Dans quels cas une donation isolée n’est-elle pas recommandée ?
La donation de l’entreprise familiale à l’enfant le plus susceptible de poursuivre l’activité est le souhait de nombreux chefs d’entreprise. Cette donation peut, d’ailleurs, n’être consentie, dans un premier temps, qu’en nue-propriété, afin de permettre au donateur usufruitier de conserver les revenus tirés de l’exploitation familiale.
Lorsque le donateur a plusieurs enfants, la donation isolée expose le donataire à un risque de contestation et de remise en cause de la donation au décès du donateur, particulièrement en raison des règles sur la réserve successorale et le rapport des donations. Lorsque l’entreprise a pris de la valeur depuis la donation, les règles du rapport successoral impliquent notamment de distinguer les plus-values qui résultent de la gestion de l’entreprise par le donataire de celles qui proviennent uniquement de l’inflation ou du contexte économique (seules ces dernières étant prises en compte). On comprend qu’il y a matière à des discussions sans fin pouvant se solder par un contentieux pénible entre héritiers, durant parfois des années…
Quels sont les atouts de la donation-partage ?
Lorsque cela est possible, il est préférable de transmettre l’entreprise par le biais d’une donation-partage notariée. Si tous les héritiers participent à la donation-partage, les risques de litiges au décès du ou des donateurs seront écartés : les biens donnés par donation-partage sont évalués lors du règlement de la succession du donateur pour leur valeur gelée au jour de la donation, c’est-à-dire sans tenir compte des variations intervenues ultérieurement sur les biens donnés (art. 1078 du Code civil). En d’autres termes, le donataire profite seul des plus-values ou supporte seul les dépréciations qui peuvent survenir après la donation. Si le donataire a su faire fructifier l’entreprise, il n’aura pas de comptes à rendre à ses frères et sœurs lors de la succession du donateur.

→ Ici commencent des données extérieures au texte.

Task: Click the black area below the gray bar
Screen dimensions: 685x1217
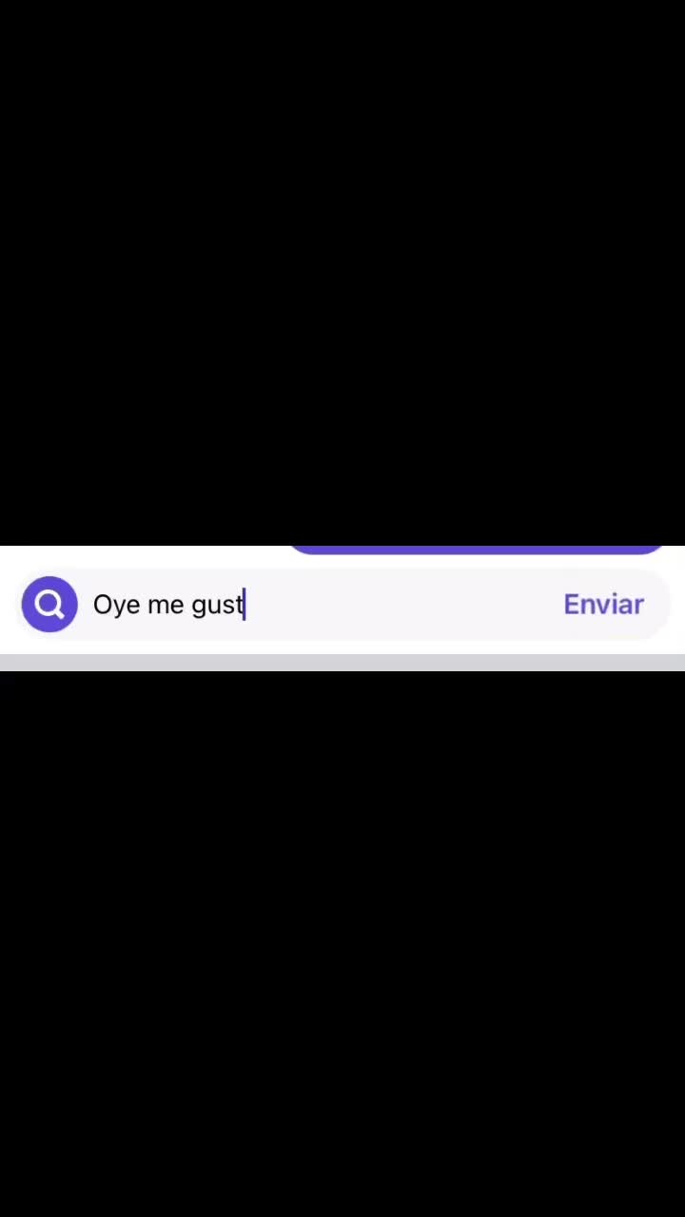Action: [x=343, y=944]
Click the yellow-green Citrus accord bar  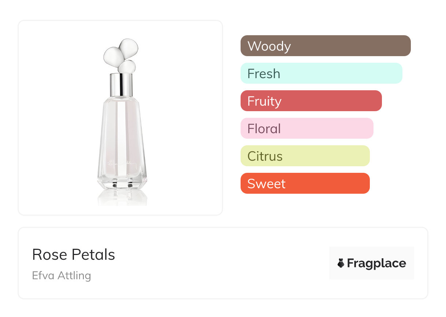coord(305,156)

Comment déterminer au mieux la valeur de l’entreprise ?
Pour limiter le risque de contestation de la part des autres enfants et du fisc, il est indispensable de faire évaluer l’entreprise à sa juste valeur par un professionnel, tel qu’un expert-comptable. Avant la donation-partage, le futur donateur peut soumettre préalablement, à l’administration fiscale, la valeur vénale pour laquelle il estime l’entreprise. C’est le mécanisme dit du « rescrit-valeur ». Le fisc dispose alors d’un délai de 6 mois pour donner son avis. S’il accepte la valeur proposée et si la donation intervient dans les 3 mois à compter de l’avis du fisc pour cette valeur, le fisc ne pourra plus ensuite la remettre en cause.

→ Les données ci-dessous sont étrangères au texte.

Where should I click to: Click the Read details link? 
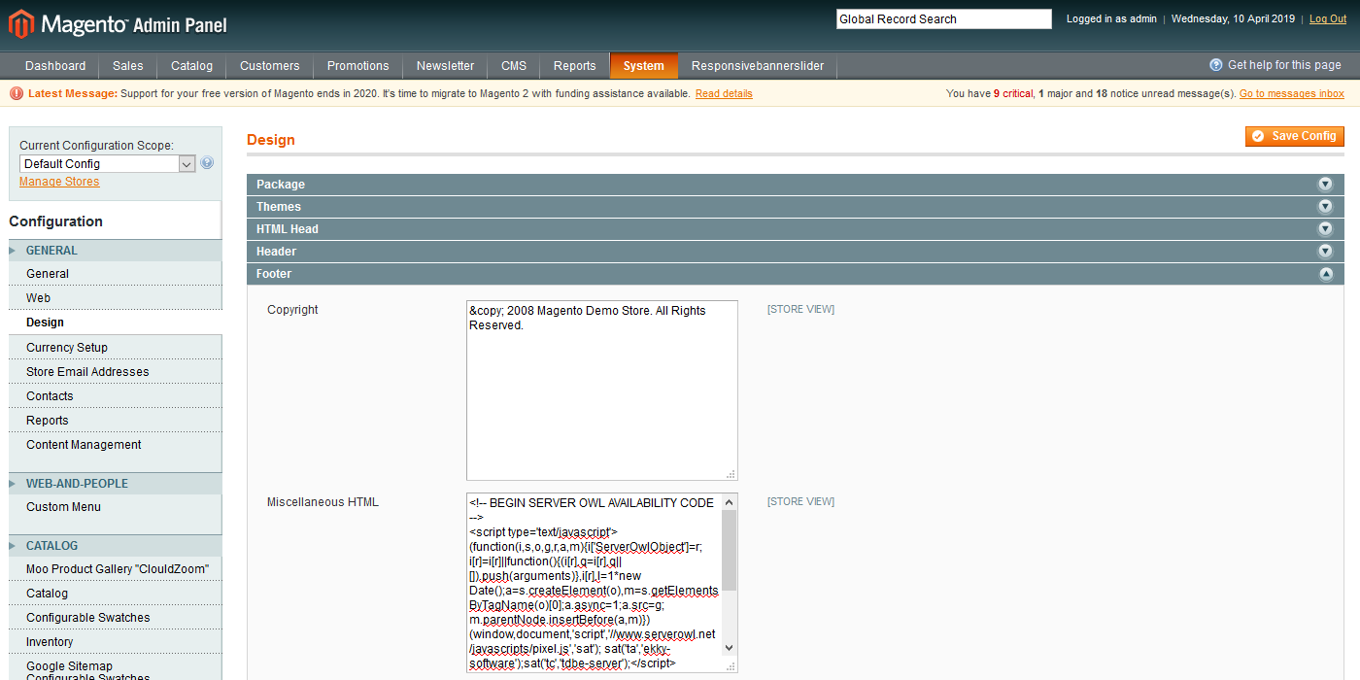pos(724,93)

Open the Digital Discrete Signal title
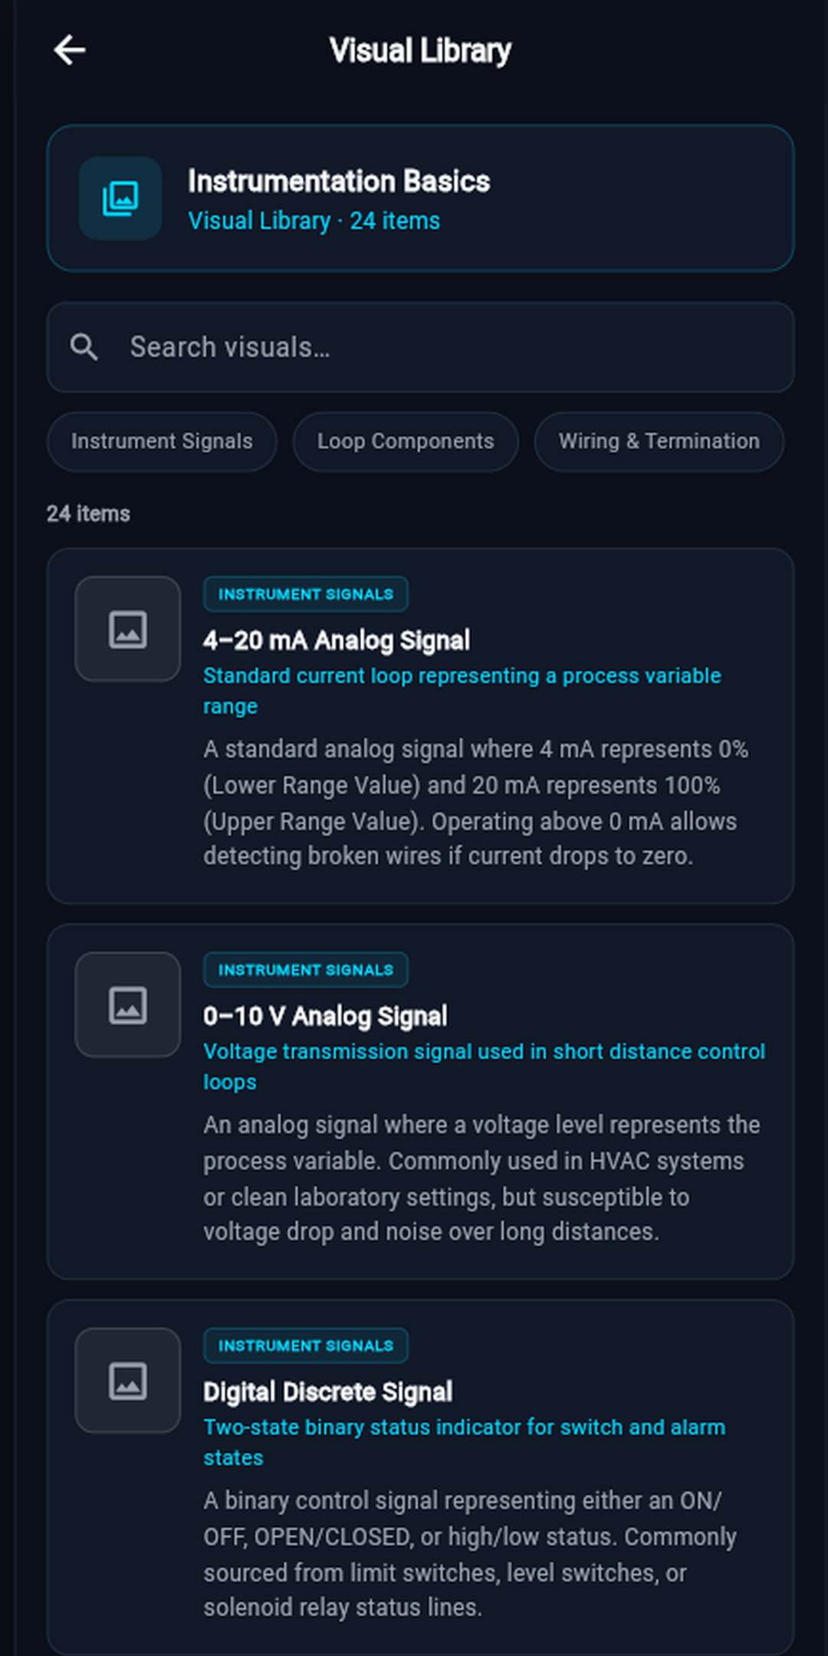pos(327,1392)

La donation d’entreprise bénéficie-t-elle d’une fiscalité favorable ?
La donation de titres (parts ou actions) de sociétés ou d’une entreprise individuelle ayant une activité industrielle, commerciale, artisanale, agricole ou libérale peut bénéficier d’une exonération des 3/4 de leur valeur (soit 75 %) pour le calcul des droits de donation ou de succession, sans limitation de montant (art. 787 B et C du CGI). Autrement dit, les droits de donation sont calculés sur la base de 25 % de la valeur de l’entreprise seulement. Les juristes parlent de « pacte Dutreil ». Cette exonération partielle joue aussi en cas de donation d’usufruit ou avec réserve d’usufruit au profit du donateur. À condition, toutefois, que les statuts de la société soient aménagés pour limiter le droit de vote dont dispose le donateur (l’usufruitier) aux seules décisions concernant l’affectation des bénéfices. Cette restriction est destinée à s’assurer que le donataire (le nu-propriétaire) peut bien assumer la direction effective de l’entreprise. Par ailleurs, notez que la donation d’une entreprise soumise à l’impôt sur les sociétés n’entraine pas le paiement de l’impôt sur la plus-value. La donation d’une entreprise individuelle ou d’une société soumise à l’impôt sur le revenu est, en revanche, imposable, mais plusieurs possibilités d’exonération existent. C’est notamment le cas lorsque la valeur transmise ne dépasse pas 300 000 € (exonération totale) ou est comprise entre 300 000 € et 500 000 € (exonération partielle ; art. 238 quindecies du CGI). Il en va de même si le donataire reprend la direction de l’entreprise pendant au moins 5 ans. Lors de la donation, un report d’imposition est demandé, qui devient définitif au bout des 5 ans (art. 151 nonies II et III du CGI).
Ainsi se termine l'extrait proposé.